## Work to complete
Pictures excluded, output exactly the lines from the one containing "Task: Open the" through the last line of the listing below.

## Data provided
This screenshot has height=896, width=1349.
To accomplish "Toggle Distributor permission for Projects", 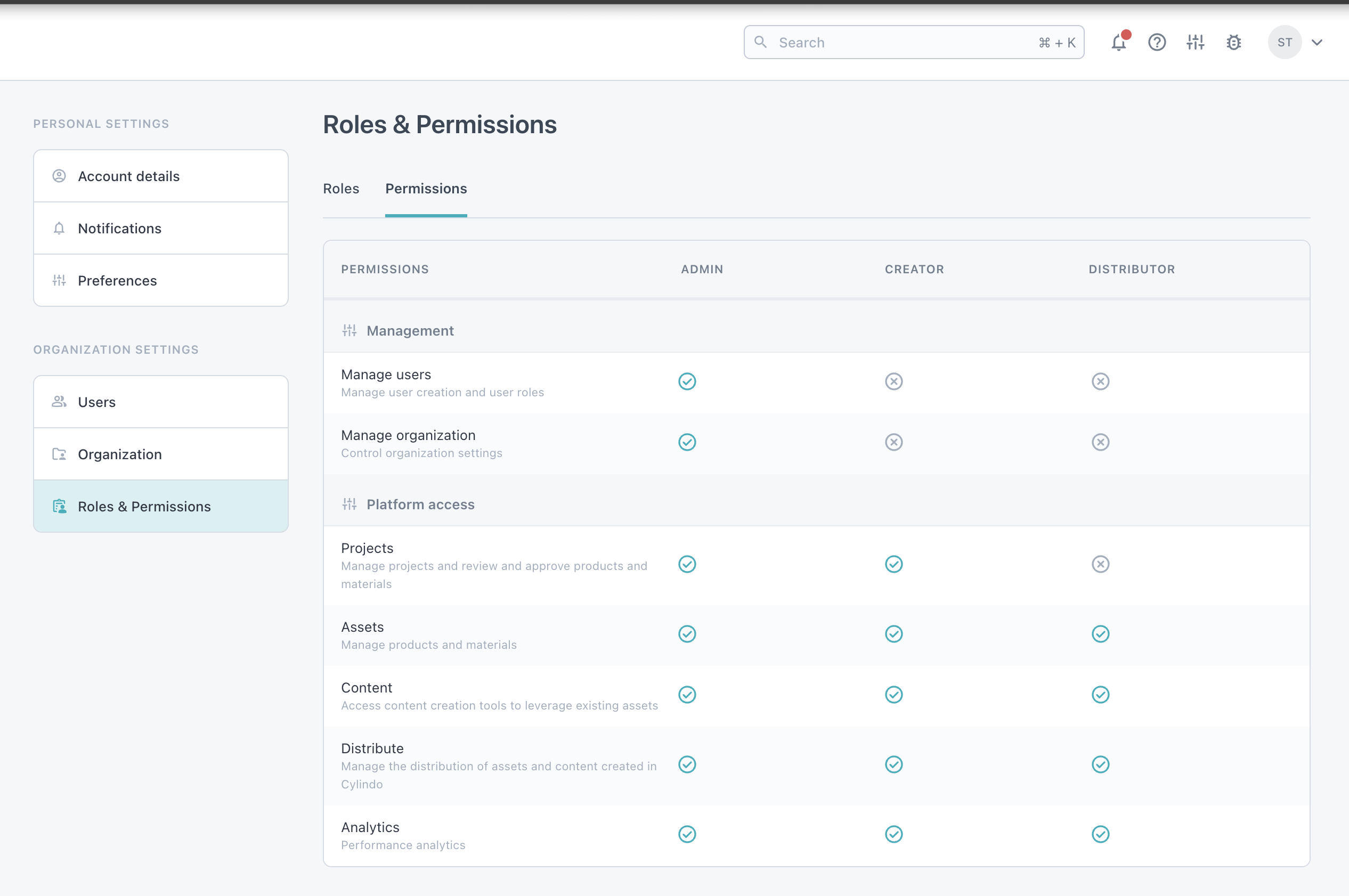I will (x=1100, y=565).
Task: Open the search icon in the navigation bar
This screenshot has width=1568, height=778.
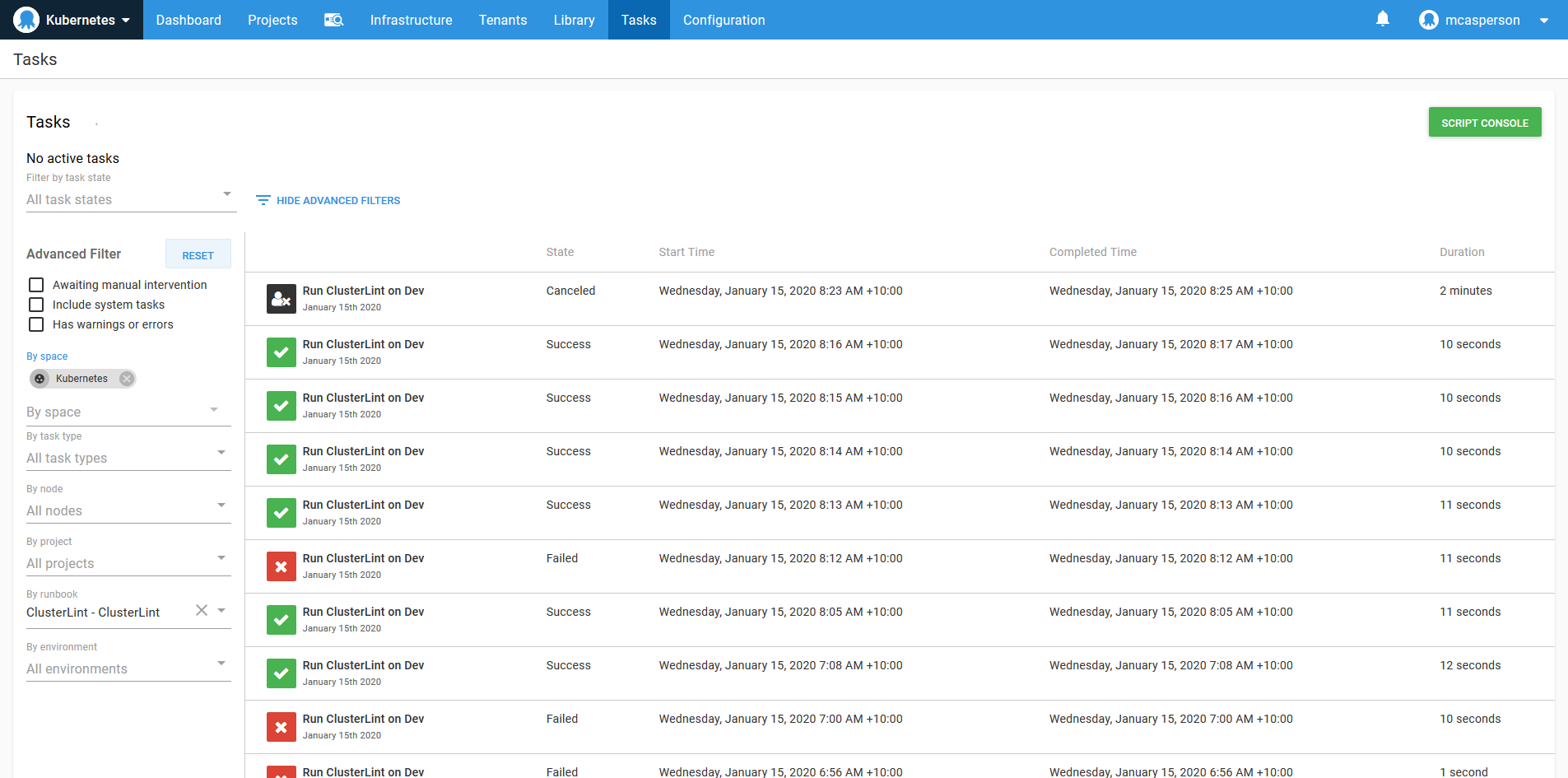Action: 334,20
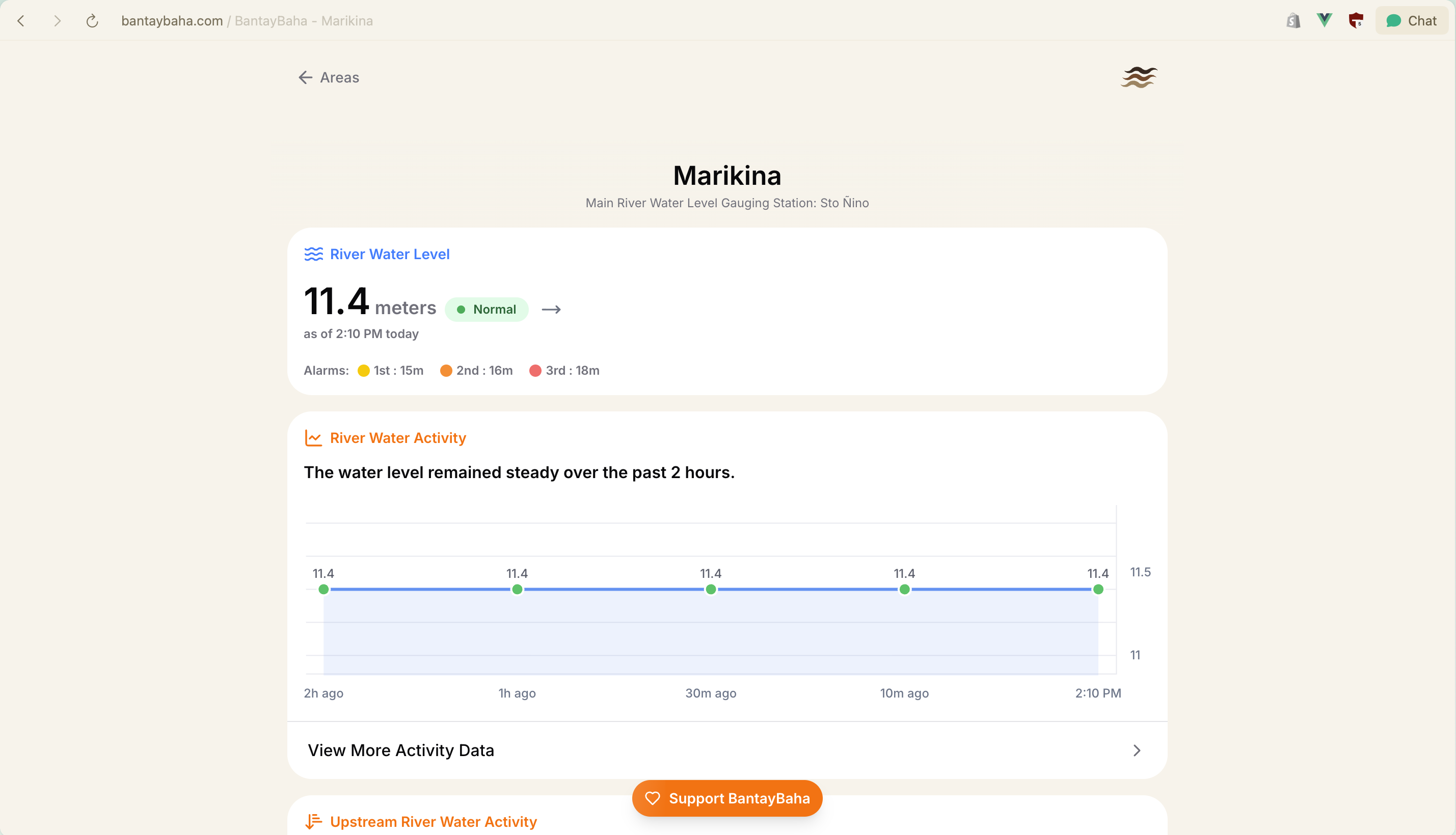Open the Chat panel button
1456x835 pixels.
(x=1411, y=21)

## Answer section
Task: Open the search icon in the navigation bar
This screenshot has width=1568, height=778.
Action: 334,20
Open the Chat panel button
1456x835 pixels.
(x=1411, y=21)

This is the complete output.